Allegra wrote a detailed series of articles analyzing, supporting, and defending the work of Maria Valtorta which are viewable online.[5]

Marian Movement of Priests

Allegra was an active member of the Marian Movement of Priests and completed the translation of the writings of Father Stefano Gobbi into Chinese, shortly before he died.

Books and memoirs

Allegra wrote two books, one on the primacy of Christ, the other on the Virgin Mary's Immaculate Heart. He started writing his memoirs in 1975, but died while working on them in Hong Kong in 1976.

The Church of San Biaggio in Acireale, where he had entered the Franciscan seminary holds some of his relics .[6]

His canonization process

From his early days, Allegra was viewed as a favorite son of the Catholic Church. Pope Pius XII said of him:

"Tell this young priest that he has my special blessing and that I will pray for him every day. He will meet with many difficulties, but let him not lose courage. Nothing is impossible for him who prays, wills and studies. I shall not live to see this work completed, but I shall pray for him in heaven".[7][8]

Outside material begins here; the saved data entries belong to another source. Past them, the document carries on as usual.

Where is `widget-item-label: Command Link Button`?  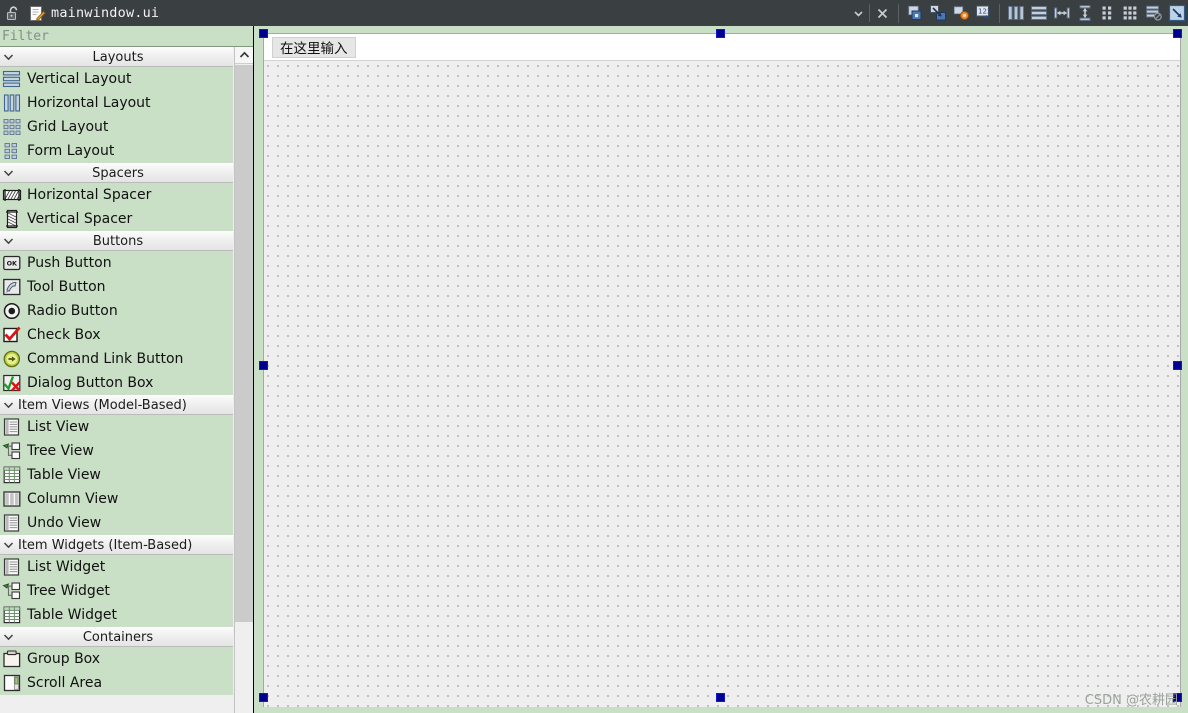
widget-item-label: Command Link Button is located at coordinates (106, 359).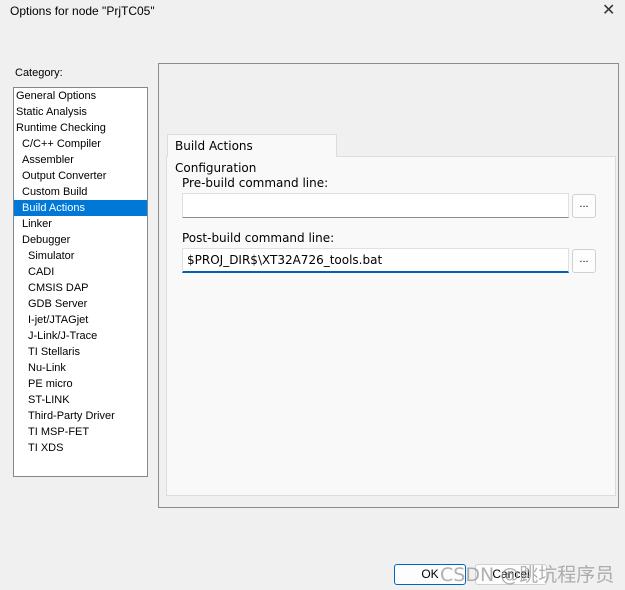 The height and width of the screenshot is (590, 625). I want to click on category-item: Build Actions, so click(80, 208).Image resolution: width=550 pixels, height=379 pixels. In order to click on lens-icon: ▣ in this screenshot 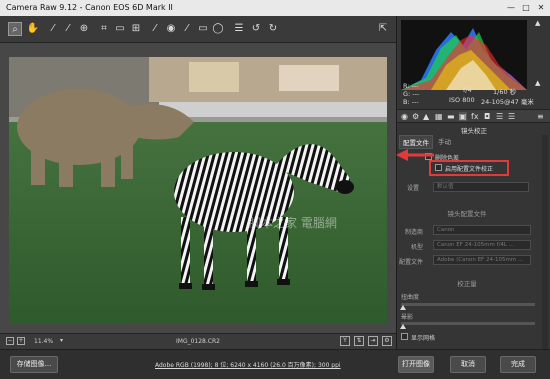, I will do `click(463, 116)`.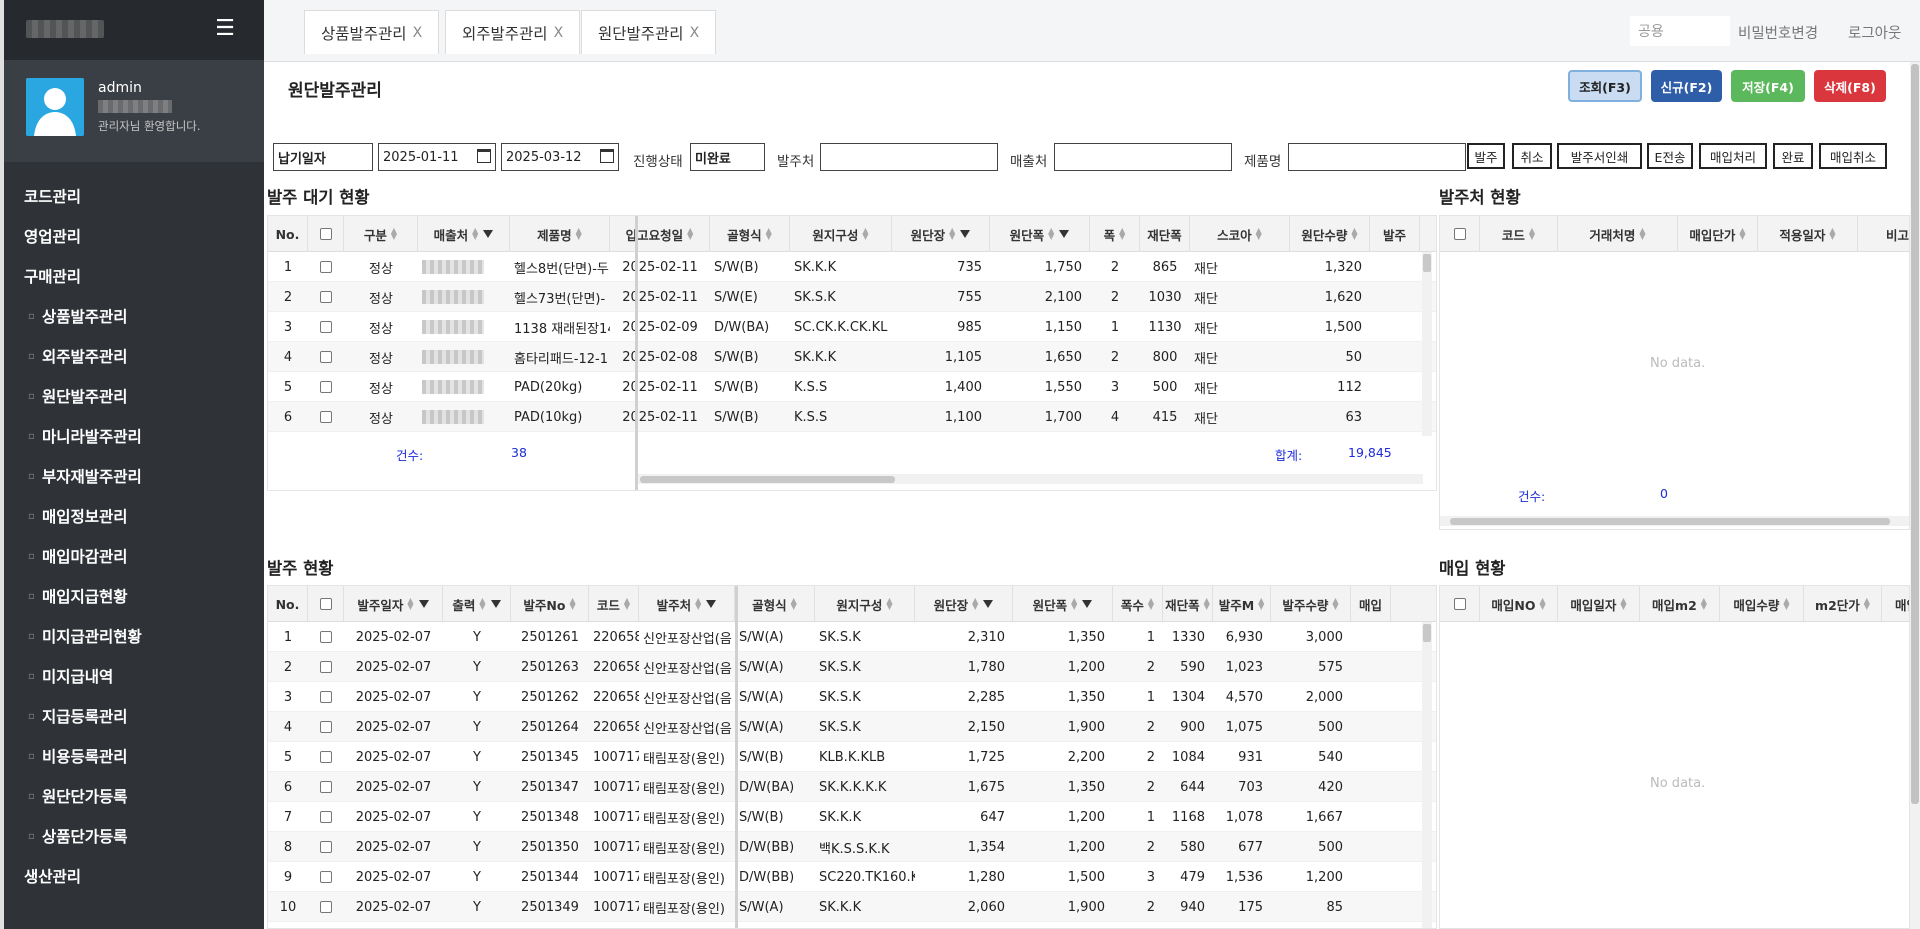 The height and width of the screenshot is (929, 1920). I want to click on sidebar-item-13: ▫ 지급등록관리, so click(134, 716).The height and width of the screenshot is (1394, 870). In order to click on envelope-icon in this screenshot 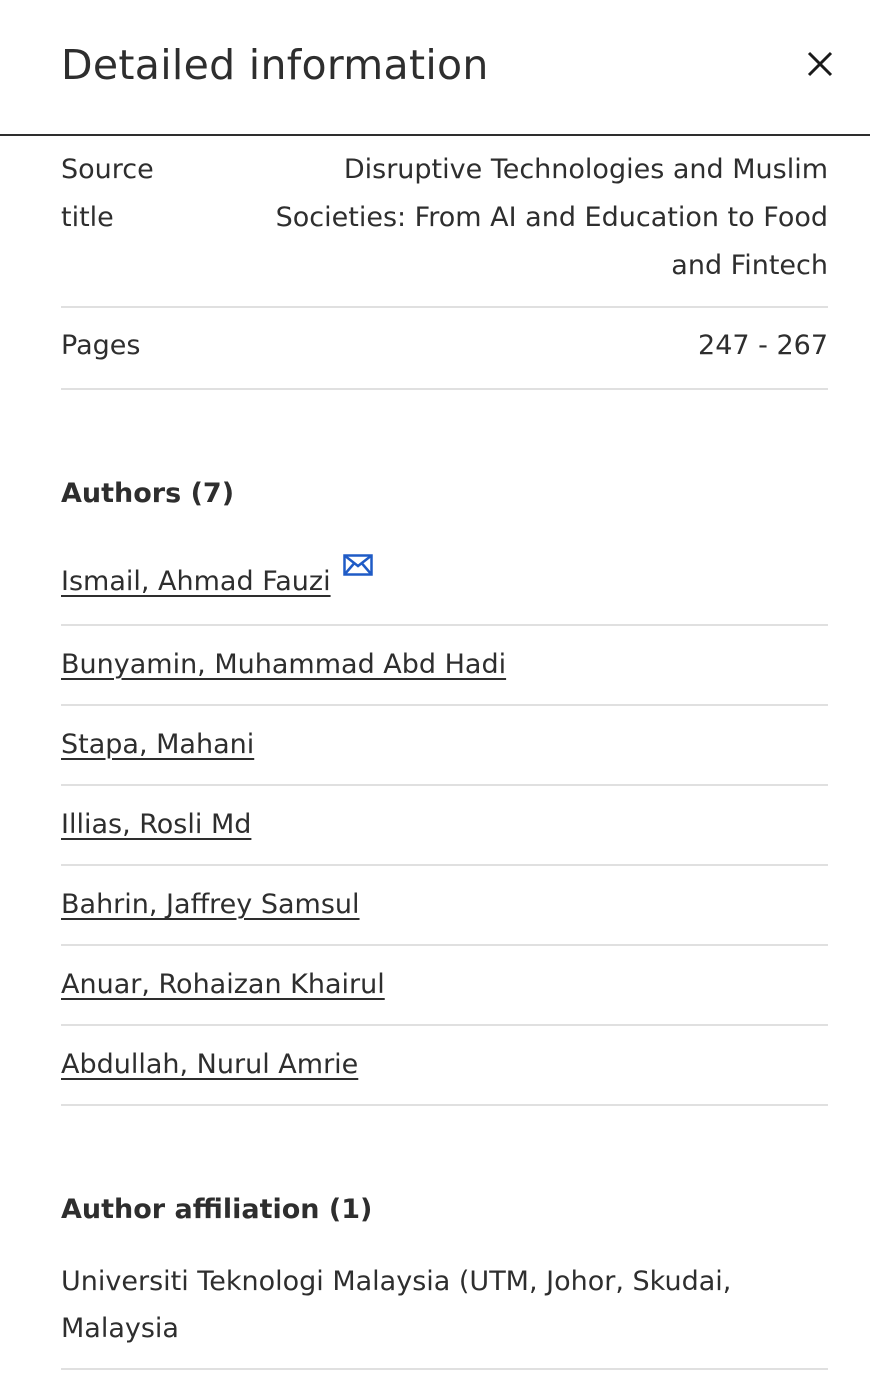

The cause for Allegra's canonization was started in 1984 by Bishop John Wu in Hong Kong, 8 years after his death. He was declared Venerable by the Holy See in 1994, and the promulgation of decree of one miracle attributed to Fr. Allegra, and required to conclude the beatification process, was approved in 2002.[9] His decree of beatification was promulgated by the Holy See on that same day, but the beatification ceremony, which was set for October 26 of that year, was postponed. However, on the feast of the Assumption in 2012, the Roman Curia announced through the Sicilian Franciscan Holy Name Province, that Venerable Gabriel Allegra, O.F.M. is finally going to be beatified on September 29, 2012, at the Cathedral of Arcireale, Catania in Sicilia.[10] He will be the only biblical scholar of the 20th century who has been beatified.

In 2009 a web cast in English and Chinese was named after Allegra.[11]